What I remember in California was that one had approximately 4 categories of developers: 1. Journeyman level, typical employee, good enough 2. Short term hired guns, contractors 3. H1-b visa guest labor from India, very affordable at the time so very popular 4. Truly exceptional guys, the much talked about rockstar talent For the rockstar guys, they were so much more valuable and productive than the other 3 categories that it was well worth it to pay double the prevailing wages. The interesting thing in hindsight is that these rockstars really were all guys. No women. Given how the arithmetic behind averages works, I can't help but think that the pay packages of male rockstar techies in the U.S. skews the figures. If one removed the top and bottom 10% of the pay data for men and women in tech work, I think you'd find the average pay for men vs. women would be much closer.

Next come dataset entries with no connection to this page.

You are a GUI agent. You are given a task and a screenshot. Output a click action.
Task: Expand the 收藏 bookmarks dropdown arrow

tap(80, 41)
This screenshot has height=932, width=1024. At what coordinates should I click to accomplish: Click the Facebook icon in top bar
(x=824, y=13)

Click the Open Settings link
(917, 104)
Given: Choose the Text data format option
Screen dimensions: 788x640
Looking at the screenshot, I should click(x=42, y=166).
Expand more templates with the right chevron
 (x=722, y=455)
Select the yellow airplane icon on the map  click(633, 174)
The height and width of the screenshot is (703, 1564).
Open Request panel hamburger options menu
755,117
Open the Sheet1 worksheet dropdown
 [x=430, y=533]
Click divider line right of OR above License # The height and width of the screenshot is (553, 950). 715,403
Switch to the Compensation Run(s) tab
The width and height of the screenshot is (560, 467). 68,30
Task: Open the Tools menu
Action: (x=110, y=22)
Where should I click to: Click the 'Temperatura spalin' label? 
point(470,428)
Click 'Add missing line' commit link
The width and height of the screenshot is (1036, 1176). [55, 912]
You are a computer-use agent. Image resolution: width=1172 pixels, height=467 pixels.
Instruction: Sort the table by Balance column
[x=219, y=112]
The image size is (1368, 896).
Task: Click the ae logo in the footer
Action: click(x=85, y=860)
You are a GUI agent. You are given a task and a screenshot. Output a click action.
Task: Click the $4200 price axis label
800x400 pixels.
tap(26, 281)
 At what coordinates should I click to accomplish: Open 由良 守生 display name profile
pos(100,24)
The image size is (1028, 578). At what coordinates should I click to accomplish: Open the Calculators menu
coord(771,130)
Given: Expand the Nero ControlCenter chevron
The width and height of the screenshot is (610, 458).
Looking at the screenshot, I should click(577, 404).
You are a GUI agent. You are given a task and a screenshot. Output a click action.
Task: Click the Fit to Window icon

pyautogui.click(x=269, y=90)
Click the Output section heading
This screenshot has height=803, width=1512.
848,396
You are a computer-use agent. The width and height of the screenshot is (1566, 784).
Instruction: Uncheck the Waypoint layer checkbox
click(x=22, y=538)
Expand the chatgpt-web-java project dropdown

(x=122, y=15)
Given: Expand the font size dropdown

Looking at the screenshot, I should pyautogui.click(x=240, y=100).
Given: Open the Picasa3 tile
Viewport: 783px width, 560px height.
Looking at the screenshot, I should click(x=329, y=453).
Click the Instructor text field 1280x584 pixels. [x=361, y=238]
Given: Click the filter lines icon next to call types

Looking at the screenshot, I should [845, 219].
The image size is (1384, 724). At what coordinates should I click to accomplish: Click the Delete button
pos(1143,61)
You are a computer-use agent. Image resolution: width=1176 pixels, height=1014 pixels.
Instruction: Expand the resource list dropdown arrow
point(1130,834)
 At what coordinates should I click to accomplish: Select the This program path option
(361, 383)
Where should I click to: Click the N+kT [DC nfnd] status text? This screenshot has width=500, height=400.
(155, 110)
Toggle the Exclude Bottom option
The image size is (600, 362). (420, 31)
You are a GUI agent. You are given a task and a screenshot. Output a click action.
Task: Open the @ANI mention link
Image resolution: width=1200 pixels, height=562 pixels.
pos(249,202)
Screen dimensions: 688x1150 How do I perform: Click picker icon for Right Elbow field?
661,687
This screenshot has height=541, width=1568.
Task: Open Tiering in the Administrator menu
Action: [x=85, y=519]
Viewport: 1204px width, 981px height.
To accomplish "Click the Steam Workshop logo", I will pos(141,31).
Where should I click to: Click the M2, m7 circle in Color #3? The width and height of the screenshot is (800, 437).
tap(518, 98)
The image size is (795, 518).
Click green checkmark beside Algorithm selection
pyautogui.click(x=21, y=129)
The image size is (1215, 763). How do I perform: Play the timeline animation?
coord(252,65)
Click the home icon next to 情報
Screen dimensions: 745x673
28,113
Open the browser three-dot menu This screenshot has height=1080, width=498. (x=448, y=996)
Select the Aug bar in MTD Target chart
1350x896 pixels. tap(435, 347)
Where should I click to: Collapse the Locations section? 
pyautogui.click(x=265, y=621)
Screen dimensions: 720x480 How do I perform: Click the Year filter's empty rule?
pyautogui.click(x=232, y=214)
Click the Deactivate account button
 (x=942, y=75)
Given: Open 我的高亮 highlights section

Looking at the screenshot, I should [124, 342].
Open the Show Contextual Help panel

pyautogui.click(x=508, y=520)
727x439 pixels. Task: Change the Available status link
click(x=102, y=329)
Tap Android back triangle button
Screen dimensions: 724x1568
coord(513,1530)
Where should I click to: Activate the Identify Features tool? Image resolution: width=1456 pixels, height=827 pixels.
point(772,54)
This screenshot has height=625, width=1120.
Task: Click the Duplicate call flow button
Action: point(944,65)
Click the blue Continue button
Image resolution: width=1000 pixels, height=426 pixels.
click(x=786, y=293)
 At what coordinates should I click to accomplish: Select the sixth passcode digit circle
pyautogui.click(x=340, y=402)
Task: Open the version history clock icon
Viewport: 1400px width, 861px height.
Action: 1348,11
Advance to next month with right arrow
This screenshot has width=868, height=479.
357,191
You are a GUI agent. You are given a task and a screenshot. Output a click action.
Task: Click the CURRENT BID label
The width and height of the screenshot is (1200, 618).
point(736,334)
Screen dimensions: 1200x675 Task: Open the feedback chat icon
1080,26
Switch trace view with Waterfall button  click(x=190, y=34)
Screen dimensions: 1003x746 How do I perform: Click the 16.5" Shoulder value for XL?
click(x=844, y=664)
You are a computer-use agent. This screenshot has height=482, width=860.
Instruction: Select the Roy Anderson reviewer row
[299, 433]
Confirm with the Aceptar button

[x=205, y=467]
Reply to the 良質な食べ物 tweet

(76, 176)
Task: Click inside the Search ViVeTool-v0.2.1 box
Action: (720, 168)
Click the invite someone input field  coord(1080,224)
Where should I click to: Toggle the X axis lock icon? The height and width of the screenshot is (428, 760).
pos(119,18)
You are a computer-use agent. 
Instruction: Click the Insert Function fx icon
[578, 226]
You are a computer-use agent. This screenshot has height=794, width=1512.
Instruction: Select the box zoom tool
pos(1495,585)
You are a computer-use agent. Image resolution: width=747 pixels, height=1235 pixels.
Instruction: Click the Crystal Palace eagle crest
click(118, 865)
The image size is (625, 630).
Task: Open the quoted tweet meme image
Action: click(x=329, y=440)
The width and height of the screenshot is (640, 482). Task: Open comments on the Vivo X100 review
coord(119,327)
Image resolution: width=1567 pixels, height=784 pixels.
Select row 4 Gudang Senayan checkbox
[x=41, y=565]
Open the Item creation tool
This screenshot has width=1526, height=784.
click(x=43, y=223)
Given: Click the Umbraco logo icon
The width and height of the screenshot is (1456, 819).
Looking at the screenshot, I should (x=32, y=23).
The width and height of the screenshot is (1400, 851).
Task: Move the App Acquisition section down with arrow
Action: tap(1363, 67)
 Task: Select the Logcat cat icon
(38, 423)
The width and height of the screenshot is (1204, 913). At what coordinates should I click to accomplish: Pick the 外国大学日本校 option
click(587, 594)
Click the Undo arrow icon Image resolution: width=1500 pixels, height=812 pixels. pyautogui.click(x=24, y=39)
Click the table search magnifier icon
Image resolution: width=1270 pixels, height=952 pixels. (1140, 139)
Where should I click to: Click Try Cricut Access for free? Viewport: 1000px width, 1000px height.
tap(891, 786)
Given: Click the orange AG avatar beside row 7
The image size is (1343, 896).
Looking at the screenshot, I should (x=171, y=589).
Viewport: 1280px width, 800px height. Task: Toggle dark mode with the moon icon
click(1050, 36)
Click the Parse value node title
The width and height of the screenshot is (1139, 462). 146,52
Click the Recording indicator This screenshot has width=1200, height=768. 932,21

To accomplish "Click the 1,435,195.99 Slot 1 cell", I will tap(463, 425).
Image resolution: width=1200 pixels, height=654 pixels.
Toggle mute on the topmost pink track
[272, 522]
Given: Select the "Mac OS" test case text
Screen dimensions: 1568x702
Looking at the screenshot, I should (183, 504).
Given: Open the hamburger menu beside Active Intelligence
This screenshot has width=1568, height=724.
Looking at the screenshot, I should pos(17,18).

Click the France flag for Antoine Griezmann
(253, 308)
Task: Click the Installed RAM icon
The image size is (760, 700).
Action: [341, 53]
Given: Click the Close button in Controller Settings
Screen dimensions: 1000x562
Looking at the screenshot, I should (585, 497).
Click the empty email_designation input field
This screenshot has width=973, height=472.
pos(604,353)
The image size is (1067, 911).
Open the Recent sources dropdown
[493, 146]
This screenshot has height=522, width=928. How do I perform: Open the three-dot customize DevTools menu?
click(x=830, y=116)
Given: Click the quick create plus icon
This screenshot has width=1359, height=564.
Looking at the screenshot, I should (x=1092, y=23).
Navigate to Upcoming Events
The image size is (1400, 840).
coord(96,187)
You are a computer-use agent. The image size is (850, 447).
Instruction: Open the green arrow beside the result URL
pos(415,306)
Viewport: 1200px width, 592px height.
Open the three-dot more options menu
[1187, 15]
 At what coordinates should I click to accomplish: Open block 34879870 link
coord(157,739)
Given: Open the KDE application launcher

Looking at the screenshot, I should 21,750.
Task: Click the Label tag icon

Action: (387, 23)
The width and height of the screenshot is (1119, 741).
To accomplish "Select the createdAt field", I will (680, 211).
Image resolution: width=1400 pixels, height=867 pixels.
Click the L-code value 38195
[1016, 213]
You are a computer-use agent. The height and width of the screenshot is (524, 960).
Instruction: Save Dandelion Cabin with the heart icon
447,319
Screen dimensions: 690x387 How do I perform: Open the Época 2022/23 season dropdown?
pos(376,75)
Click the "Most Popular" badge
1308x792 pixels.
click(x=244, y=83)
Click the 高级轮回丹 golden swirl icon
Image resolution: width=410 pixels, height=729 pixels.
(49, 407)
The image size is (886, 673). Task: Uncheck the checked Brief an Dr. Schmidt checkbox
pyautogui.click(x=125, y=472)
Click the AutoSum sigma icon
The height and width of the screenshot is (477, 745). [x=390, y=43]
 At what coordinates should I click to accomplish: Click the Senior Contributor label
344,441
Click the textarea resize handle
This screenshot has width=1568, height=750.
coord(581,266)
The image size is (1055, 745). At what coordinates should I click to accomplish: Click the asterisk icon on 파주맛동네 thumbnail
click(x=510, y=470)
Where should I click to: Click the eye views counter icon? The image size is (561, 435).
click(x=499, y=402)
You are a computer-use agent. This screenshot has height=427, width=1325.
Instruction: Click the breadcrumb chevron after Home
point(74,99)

Comment Have an auction for H1b visas .. (Score 1) 271

The U.S. is so messed up :( One thing that would make it a little less messed up would be to have an auction for H1b visas, rather than allocating them like IP address ranges to big companies. It would be interesting to see what happens when Microsoft, Oracle and Cisco start bidding up the price of cheap labor visas.

Comment Slashdot got it backwards re: population (Score 1) 510

I wonder if Slashdot's minders have been overrun by Cato Institute people? There is logic problem here. If the population is ever increasing, then tweaking food production from finite resources is bound to end in tears as the realities of logarithmic growth curves (for supply) kick in, along with the 2nd law of thermodynamics. Corrected version: "The pressure to move to GMO foods, along with the phenomenon of global warming, underscores the need to rein in human population growth"

Comment Buddhism is useful, even to an atheist (Score 1) 796

Coming from a 100% scientist, I still have to give props to Buddhism as a very useful mental framework for our quirky human minds. I especially like the Buddhist insight that ego is at the root of a lot of human ills. See yourself as part of the world, not one man battling for respect and wealth, and life gets a lot easier and nicer. And oddly one seems to get more meaningful stuff done.